Quarantining after active infection
If you are unlucky enough to have any acute infection within your rats the general rules for quarantine are that for a period of two weeks from the last rat recovering you should avoid:
- going to any rattie gatherings,
- going to visit people who own rats (or other rodents),
- letting these people visit you,
- letting rats from your colony leave your home (except to go to the vet),
- bringing new rats into your colony.
Keeping shows and gatherings safe
Do not attend at all if you have an active infection amongst your rats.
Do not bring your rats if you have:
- taken in a newcomer within the previous 2 weeks (unless you are absolutely sure of the safe background of the new rat). Remember if the newcomer is from a reputable breeder who has been to a show in the previous two weeks then there is and small element of risk. Also if you collected the newcomer at a gathering or show the same small risk applies.

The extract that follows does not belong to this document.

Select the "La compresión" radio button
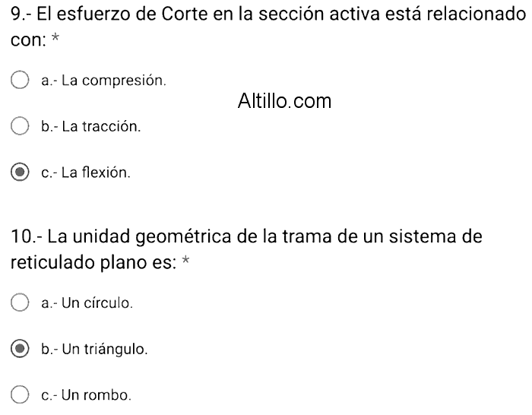 click(21, 80)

In these cases the two-week rule should be applied.
- had any sudden deaths or acute infectious illnesses (illness in a previously well rat, or sudden worsening in a chronically sick rat) within your rats in the previous two-week period.
- Attended another show within a two-week period (This probably only applies during ‘high risk’ periods when infections are rampant within the fancy).
- very young,
- chronically unwell in anyway (e.g. head tilt, nasal rattle),
- poorly nourished
- on (or had within the previous two weeks) any medication that might suppress immunity like antibiotics, Metacam or steroids.

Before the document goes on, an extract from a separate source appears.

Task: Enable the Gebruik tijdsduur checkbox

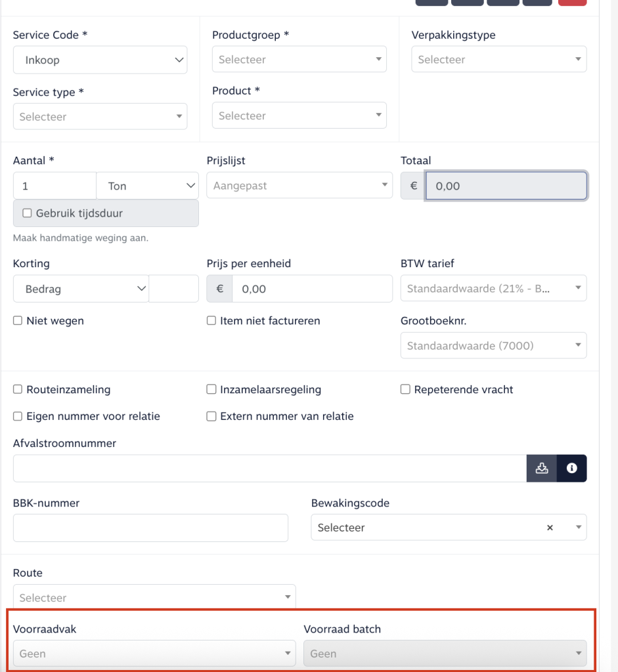Action: (28, 213)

Do not collect/transport rats from a show (or at any other time) without due consideration of their history. Make sure you satisfy yourself that the rats you are collecting/moving have been properly quarantined and have remained well for at least a period of 2 weeks. If this hasn’t been possible the rats should not be brought into a show venue and you should take all necessary precautions to protect your own rats (e.g. not travelling them in the same car, quarantining in a separate airspace on arriving home).
Do not bring any rat to a show that you have not owned for at least 2 weeks (and that has remained well throughout this period).

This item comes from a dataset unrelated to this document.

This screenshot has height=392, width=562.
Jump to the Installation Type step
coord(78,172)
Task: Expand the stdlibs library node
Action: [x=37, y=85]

A word about shoulder rats at shows.
It is a sad fact that the serious bouts of infection tend to spread primarily through shoulder rats at shows. Rats that are exhibited in the show are generally in the prime of life and the peak of physical condition and fitness. This means that they are generally more robust. It may also mean that is it generally less stressful for a rat to spend the day quietly in its show tanks than to be passed around from person to person in the thick of the show hall with all its noise, business and of course other rats. The rats that are exhibited will be handled only by the judge, who is likely to be extremely experienced and able to spot signs of illness at a glance (thus disqualifying sick rats and washing hands as appropriate). Many different people, some of whom may have very little experience of rat illness, often handle shoulder rats and will not wash their hands as they move from rat to rat. It is lovely to see rats at shows, but please think carefully when you choose who to bring out for the day, and try to be aware of the potential risks and consider how you are going to avoid them.
The health and welfare of all of our rats relies on everyone being responsible and upholding these principles. Sadly this doesn’t always happen and it is up to all responsible owners to ask questions, educate others and encourage good practice.